● PROMPT
Track down every line below that holds "Open" and copy it.

● SUPPLIED RECORDS
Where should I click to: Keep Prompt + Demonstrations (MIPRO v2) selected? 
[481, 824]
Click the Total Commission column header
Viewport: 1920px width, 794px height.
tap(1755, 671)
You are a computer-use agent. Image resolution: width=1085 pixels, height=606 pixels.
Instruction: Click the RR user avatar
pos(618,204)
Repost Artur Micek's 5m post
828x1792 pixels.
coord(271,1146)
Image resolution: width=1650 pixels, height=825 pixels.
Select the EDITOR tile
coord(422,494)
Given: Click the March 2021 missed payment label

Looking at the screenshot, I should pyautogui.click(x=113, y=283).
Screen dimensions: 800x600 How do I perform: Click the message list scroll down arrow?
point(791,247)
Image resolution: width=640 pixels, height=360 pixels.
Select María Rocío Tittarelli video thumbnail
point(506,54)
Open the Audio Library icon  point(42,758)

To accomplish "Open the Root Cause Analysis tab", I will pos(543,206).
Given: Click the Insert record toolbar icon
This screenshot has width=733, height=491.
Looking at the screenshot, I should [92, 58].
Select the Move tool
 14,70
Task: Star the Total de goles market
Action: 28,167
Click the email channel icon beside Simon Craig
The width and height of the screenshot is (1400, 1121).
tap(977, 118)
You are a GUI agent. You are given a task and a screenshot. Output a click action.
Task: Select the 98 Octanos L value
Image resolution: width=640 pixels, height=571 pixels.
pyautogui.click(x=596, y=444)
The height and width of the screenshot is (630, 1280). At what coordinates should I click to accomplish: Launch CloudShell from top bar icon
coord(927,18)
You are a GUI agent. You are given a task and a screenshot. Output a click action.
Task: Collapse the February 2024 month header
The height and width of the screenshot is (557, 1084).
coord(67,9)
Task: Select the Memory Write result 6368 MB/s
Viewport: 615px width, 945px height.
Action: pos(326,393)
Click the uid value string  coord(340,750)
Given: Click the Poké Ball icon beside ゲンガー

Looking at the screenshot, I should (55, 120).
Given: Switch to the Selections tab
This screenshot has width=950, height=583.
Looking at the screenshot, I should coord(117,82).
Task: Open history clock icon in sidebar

● RESULT
Open the Audio Library icon  point(42,758)
To accomplish "Open the Root Cause Analysis tab", I will pos(543,206).
Task: Open history clock icon in sidebar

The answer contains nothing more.